Vic nodded with relief. “I’m on it.” And then she ran.
When Calum eventually finished his duties and returned to Aaron’s cabin, he looked for Victoria. She wasn’t in the kitchen where Aaron and Maude were stitching up Helen. The living room? There, tucked into a chair. He frowned. Although they’d returned almost an hour ago, she sat by the woodstove shivering, her face still pinched with cold.
Calum poured out some thick black coffee from the pot on the woodstove and held it out to her. “Drink. It’s vile, but hot.”
Giving him a pale smile, she tried to take the cup, but trembled so hard that coffee sloshed over the side.
Calum took it back and set it on the end table. “Stand up.”
She gave him a confused look. Her wits were definitely chilled, or the obstinate little female would have argued with him.
When she stood, he took her place in the chair, pulled her onto his lap, and wrapped his arms around her. She wore a sweater, and he felt as if he held a fluffy icicle.
She relaxed against him. “God, you feel wonderful.”
“I believe you have said that before,” he murmured in her ear, “In the cave.” He hardened at the memory.
She squirmed, then stilled as she felt his erection. “Sorry.”
“I shall live.” With his free hand, he picked up the cup of coffee and held it to her lips. “Drink, cariad.”
She sipped, shivered, sipped. “I feel like a baby,” she muttered.
He chuckled at the resentful tone. “Ah, you begin to recover.”
“Damned cold mountains.”
“They are indeed.” He wrapped his arms tighter around her, enjoying the feel of a female’s softness and the surprisingly firm muscles underneath. He rubbed his cheek over her silky hair, breathing in her scent, marking her with his.
“Sometimes people call you Calum and sometimes Cosantir. What’s a Cosantir?”
Calum grazed his lips over a scratch marring her high cheekbone. “I am guardian of this territory.” He knew what she’d ask next. “That would be the Northern Cascades.”
“Huh. Big area. So, did you run for office or something?”
“Ah, no. I fear this isn’t an elected position. The God chooses.”
Her breathing stopped for a few seconds. “Oookay. Right.”
When her lovely, cinnamon-colored eyes rose to his, he barely stifled a laugh. It had been a long while since someone looked at him like he had gone stark, raving bonkers.
“God picked you out of the herd, huh. And you would know this how?”
He nipped the back of her neck as a reprimand. “It is risky to taunt Herne, Victoria. And I know this because certain powers come with the title.”
Rubbing her nape, she scowled at him. “You’re so full of -”
As he opened himself to the God, power surged through him in an unstoppable wave.

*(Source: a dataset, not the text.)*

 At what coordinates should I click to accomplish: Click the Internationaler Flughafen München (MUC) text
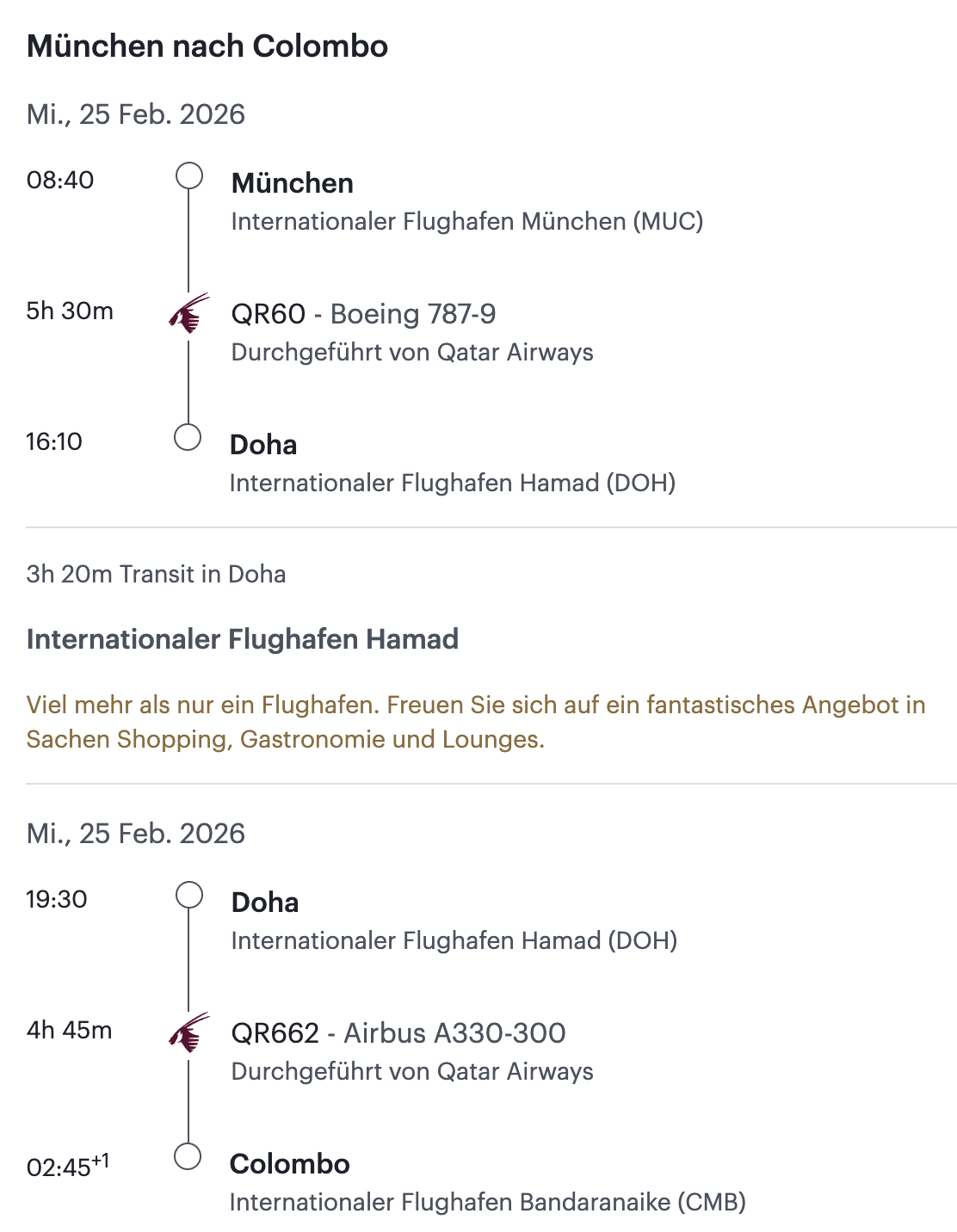click(x=467, y=221)
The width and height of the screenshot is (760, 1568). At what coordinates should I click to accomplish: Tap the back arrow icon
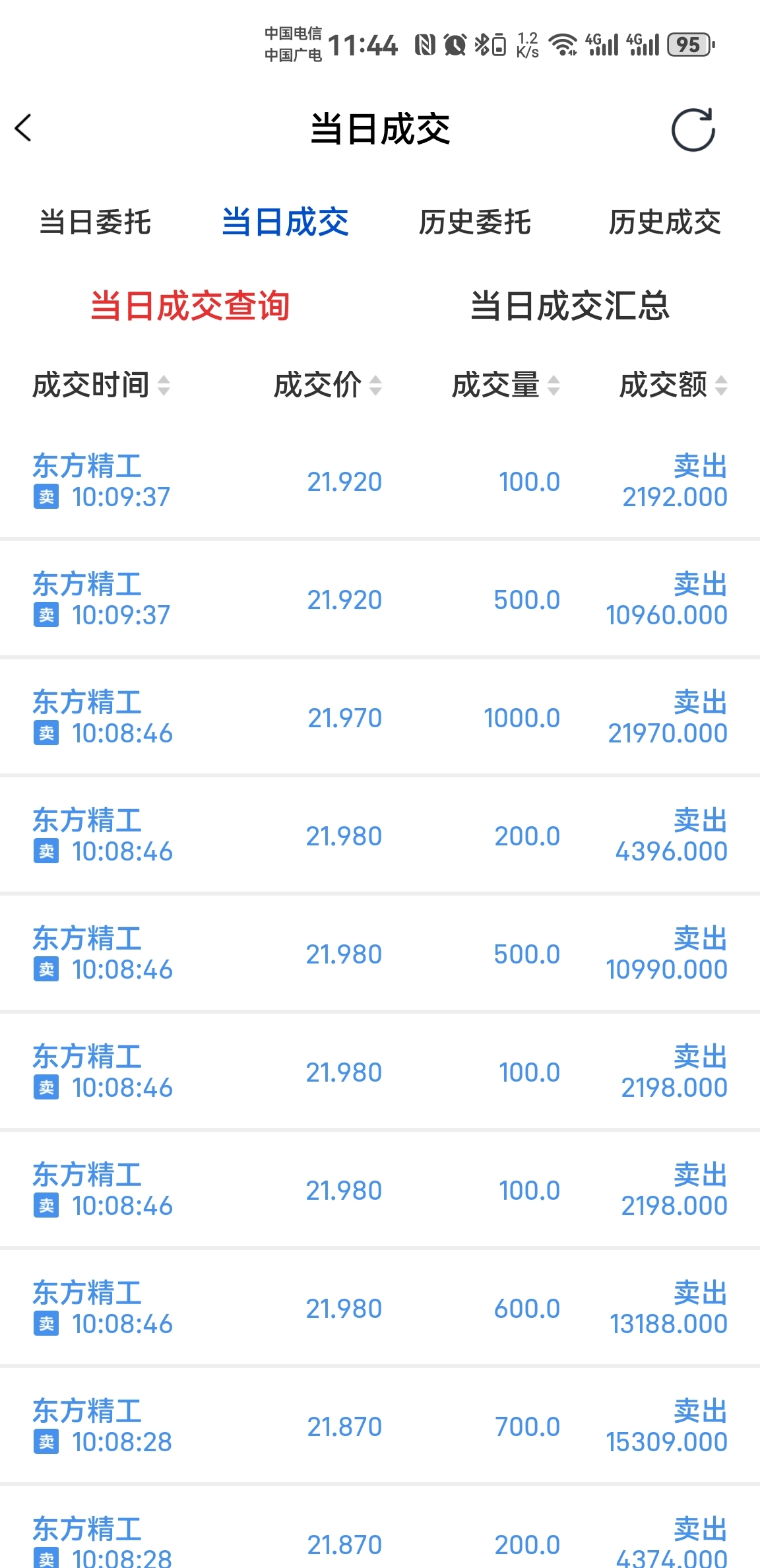(24, 128)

From the way she froze, his pupils had probably turned the color of night and even a sense-blind human could feel the hum radiating from him.
She swallowed. “That’s why you played judge for that bear guy?”
“Aye,” he sighed. He’d never wanted to be a Cosantir. He’d been a lawyer-a damn good one-living just inside the territory lines. But one does not refuse the call of a God. With his acceptance, Herne’s power had fallen upon him like an avalanche, sweeping his past life away.
“What’s a feral? Is that what got Helen?”
“Feral means wild. So did a real mountain lion attack her…or one of you?”
How badly would this aspect of shifter life terrify her? “One of us.”
She glared at him. “Pulling answers out of you is like getting information from a Su-is really difficult. Tell me, do shifters just go around attacking their buddies for fun?”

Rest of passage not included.